Following are the fundamental differences between gini index and information gain;

* Gini index is measured by subtracting the sum of squared probabilities of each class from one, in opposite of it, information gain is obtained by multiplying the probability of the class by log ( base= 2) of that class probability.  

* Gini index favours larger partitions (distributions) and is very easy to implement whereas information gain supports smaller partitions (distributions) with various distinct values, i.e there is a need to perform an experiment with data and splitting criterion.

* The gini index approach is used by CART algorithms, in opposite to that, information gain is deployed in ID3, C4.5 algorithms.

* While working on categorical data variables, gini index gives results either in “success” or “failure” and performs binary splitting only, in contrast to this, information gain measures the entropy differences before and after splitting and depicts the impurity in class variables.

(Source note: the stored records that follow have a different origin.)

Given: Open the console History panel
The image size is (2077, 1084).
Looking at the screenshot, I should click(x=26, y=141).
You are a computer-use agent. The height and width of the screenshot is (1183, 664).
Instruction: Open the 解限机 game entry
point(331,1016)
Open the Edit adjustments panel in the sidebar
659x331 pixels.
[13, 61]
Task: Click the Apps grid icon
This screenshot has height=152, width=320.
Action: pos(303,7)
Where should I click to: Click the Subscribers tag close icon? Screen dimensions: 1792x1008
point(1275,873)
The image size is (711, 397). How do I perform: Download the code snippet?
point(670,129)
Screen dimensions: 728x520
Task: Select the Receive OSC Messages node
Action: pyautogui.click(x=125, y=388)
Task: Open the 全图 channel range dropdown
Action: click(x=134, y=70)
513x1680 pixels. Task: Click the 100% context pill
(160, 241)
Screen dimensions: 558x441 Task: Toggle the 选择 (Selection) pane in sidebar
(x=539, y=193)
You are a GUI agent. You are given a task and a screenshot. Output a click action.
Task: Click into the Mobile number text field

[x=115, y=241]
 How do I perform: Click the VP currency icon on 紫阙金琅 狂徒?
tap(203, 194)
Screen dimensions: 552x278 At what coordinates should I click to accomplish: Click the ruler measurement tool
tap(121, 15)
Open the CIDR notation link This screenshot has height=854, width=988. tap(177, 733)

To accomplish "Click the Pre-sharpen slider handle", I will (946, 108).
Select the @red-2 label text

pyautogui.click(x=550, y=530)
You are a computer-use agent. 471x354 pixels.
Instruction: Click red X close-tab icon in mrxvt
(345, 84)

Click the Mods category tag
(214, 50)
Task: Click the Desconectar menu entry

## Gini Impurity for the Leaf nodes

When calculating the gini impurity for a single leaf node, we can have multiple classes C
 – e.g. the classes "YES" and "NO". The following are the steps:

Calculate the probabilities of all classes, given the samples in a Leaf k

1. Square the calculated probabilities, i.e. raised to the power of 2
2. Sum all the squared probabilities into a single integer
3. Subtract the single integer from 1

The probabilities are easy to find. If the class is "YES", then we simply count the number of observations labelled "YES" in 
Leaf k and divide it by the total number of observations. We will see exactly how this is done later on.

Formula:

![image](https://user-images.githubusercontent.com/87692393/197339250-f4394087-73a1-4965-99f5-d57d2b40a769.png)

## Gini Impurity for the Internal nodes

The next thing we need to explain is how gini impurity is calculated for an internal node (and the root node, more on this later). The following are the steps:

1. Loop over each leaf node, from k=1 all the way to K leaf nodes.
2. Find the gini impurity of the current leaf k'th leaf (with the first equation that was just explained.
3. Count the number of observations in the k'th leaf.
4. Divide by the total number of observations in all the leaf nodes.
5. After looping over all leafs, the result of each leaf is summed for a final gini impurity.

Formula:
![image](https://user-images.githubusercontent.com/87692393/197339460-20f34e78-90f0-4305-9427-d5532a1224b1.png)

## Tree Construction

Calculate the gini impurity for each feature, as a candidate to become the next node in the classification tree.
1. For each feature in unused_features
2. For each class in feature
3. Calculate the gini impurity for class
4. Calculate the gini impurity for feature

Compare all gini impurities for all unused features, and split the observations based on the feature with the lowest gini impurity.
1. Compare gini impurities for all unused features
2. If one of the gini impurities is less than the gini impurity for the leaf node, split the observations with the feature that has the lowest gini impurity.